Aim of the task >> Given the entries that follow, write out exactly the lines starting at the one containing "Внутренняя система оценки качества образования ЗабИЖТ" and ending at the one containing "Социально-психологическое тестирование (СПТ-22)", both ends included, and only those.

Saved entries >>
*-*-*
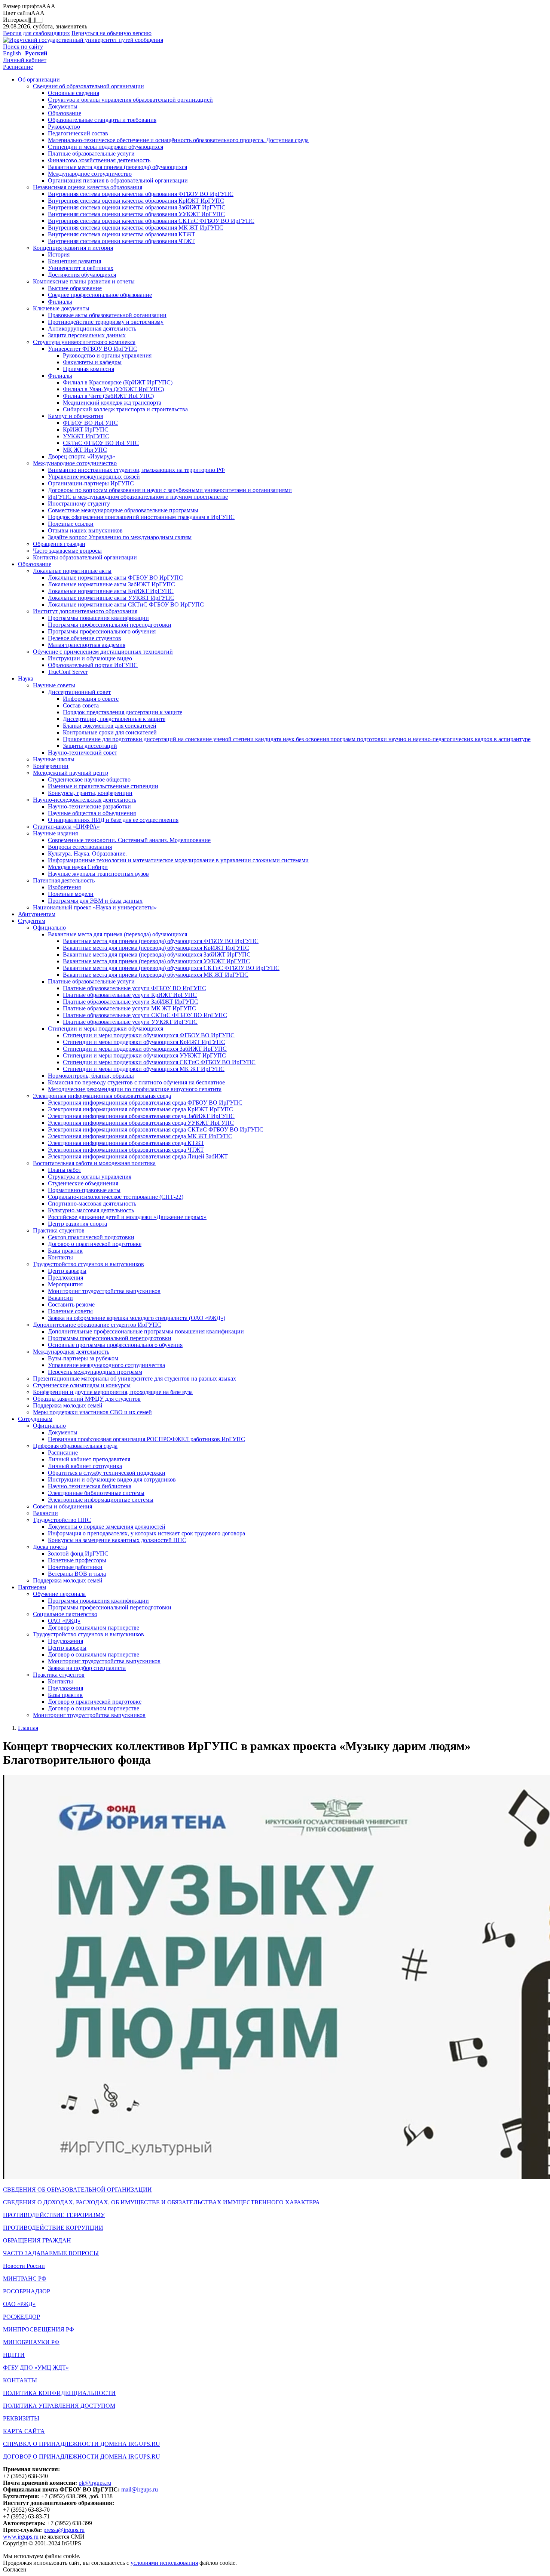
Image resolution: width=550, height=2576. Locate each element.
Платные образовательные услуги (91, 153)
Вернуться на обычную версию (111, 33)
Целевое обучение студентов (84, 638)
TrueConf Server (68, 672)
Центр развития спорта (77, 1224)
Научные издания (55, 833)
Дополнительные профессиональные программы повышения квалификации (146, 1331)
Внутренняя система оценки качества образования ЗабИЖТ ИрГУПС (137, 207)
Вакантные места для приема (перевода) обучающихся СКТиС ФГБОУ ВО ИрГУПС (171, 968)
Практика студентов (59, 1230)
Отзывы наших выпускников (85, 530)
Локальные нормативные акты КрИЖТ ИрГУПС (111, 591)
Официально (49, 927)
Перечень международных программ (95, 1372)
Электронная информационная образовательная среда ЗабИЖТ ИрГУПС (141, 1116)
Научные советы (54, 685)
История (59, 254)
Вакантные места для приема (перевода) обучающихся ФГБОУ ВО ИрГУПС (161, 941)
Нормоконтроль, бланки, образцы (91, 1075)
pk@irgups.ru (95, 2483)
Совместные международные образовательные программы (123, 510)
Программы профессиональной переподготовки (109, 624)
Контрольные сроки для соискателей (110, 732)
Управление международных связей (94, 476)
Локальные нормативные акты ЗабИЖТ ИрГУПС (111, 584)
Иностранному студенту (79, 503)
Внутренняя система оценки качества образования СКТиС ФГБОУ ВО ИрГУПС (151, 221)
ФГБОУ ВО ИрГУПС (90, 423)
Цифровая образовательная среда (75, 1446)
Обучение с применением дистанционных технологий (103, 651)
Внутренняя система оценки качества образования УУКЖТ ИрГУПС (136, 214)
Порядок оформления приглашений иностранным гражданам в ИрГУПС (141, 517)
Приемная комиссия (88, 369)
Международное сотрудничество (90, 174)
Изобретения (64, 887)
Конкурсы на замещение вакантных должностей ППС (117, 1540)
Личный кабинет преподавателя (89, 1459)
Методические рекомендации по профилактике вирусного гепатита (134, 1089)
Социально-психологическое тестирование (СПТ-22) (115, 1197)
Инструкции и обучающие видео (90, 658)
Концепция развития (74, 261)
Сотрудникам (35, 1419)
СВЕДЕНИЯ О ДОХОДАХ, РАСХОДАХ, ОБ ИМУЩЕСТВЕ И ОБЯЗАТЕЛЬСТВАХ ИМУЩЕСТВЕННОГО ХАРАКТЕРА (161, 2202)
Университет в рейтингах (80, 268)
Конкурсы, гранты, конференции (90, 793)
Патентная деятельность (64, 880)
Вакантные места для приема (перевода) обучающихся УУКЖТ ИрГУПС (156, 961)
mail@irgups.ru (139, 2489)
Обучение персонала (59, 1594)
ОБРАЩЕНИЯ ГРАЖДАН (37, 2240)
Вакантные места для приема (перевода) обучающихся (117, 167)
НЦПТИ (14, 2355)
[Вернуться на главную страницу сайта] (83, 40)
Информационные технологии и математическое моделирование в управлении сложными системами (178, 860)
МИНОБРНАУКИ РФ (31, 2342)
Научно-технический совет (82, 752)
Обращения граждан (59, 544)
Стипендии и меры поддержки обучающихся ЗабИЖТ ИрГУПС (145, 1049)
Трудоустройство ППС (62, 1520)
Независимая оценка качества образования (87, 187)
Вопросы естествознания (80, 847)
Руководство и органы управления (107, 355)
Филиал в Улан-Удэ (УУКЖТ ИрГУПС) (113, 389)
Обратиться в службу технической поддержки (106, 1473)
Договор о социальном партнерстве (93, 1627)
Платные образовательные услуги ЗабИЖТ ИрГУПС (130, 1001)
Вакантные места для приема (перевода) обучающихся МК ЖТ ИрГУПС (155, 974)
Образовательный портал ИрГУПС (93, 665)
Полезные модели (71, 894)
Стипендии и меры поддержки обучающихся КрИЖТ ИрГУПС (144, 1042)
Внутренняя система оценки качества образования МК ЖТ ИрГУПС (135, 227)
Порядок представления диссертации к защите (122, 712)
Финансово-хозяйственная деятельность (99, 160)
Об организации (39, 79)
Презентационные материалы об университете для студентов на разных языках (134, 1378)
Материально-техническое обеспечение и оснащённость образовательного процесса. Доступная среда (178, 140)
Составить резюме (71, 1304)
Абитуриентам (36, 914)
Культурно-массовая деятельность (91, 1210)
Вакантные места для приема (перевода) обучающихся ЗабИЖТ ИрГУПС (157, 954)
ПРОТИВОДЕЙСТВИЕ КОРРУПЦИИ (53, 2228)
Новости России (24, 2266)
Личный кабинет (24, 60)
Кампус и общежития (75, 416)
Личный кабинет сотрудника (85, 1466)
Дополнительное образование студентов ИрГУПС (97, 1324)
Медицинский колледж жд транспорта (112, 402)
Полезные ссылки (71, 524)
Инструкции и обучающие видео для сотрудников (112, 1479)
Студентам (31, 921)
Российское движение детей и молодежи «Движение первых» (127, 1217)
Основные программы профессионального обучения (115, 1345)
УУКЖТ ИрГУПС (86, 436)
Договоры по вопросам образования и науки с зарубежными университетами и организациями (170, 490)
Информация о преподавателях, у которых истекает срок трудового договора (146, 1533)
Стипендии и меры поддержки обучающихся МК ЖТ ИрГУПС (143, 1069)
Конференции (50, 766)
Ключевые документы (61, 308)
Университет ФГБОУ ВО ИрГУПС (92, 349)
*-*-*
Exercise result >>
Внутренняя система оценки качества образования ЗабИЖТ ИрГУПС (137, 207)
Вакантные места для приема (перевода) обучающихся СКТиС ФГБОУ ВО ИрГУПС (171, 968)
Практика студентов (59, 1230)
Отзывы наших выпускников (85, 530)
Локальные нормативные акты КрИЖТ ИрГУПС (111, 591)
Официально (49, 927)
Перечень международных программ (95, 1372)
Электронная информационная образовательная среда ЗабИЖТ ИрГУПС (141, 1116)
Научные советы (54, 685)
История (59, 254)
Вакантные места для приема (перевода) обучающихся ФГБОУ ВО ИрГУПС (161, 941)
Нормоконтроль, бланки, образцы (91, 1075)
pk@irgups.ru (95, 2483)
Совместные международные образовательные программы (123, 510)
Программы профессиональной переподготовки (109, 624)
Контрольные сроки для соискателей (110, 732)
Управление международных связей (94, 476)
Локальные нормативные акты ЗабИЖТ ИрГУПС (111, 584)
Иностранному студенту (79, 503)
Внутренняя система оценки качества образования СКТиС ФГБОУ ВО ИрГУПС (151, 221)
ФГБОУ ВО ИрГУПС (90, 423)
Цифровая образовательная среда (75, 1446)
Обучение с применением дистанционных технологий (103, 651)
Внутренняя система оценки качества образования УУКЖТ ИрГУПС (136, 214)
Порядок оформления приглашений иностранным гражданам в ИрГУПС (141, 517)
Приемная комиссия (88, 369)
Международное сотрудничество (90, 174)
Изобретения (64, 887)
Конкурсы на замещение вакантных должностей ППС (117, 1540)
Личный кабинет преподавателя (89, 1459)
Методические рекомендации по профилактике вирусного гепатита (134, 1089)
Социально-психологическое тестирование (СПТ-22) (115, 1197)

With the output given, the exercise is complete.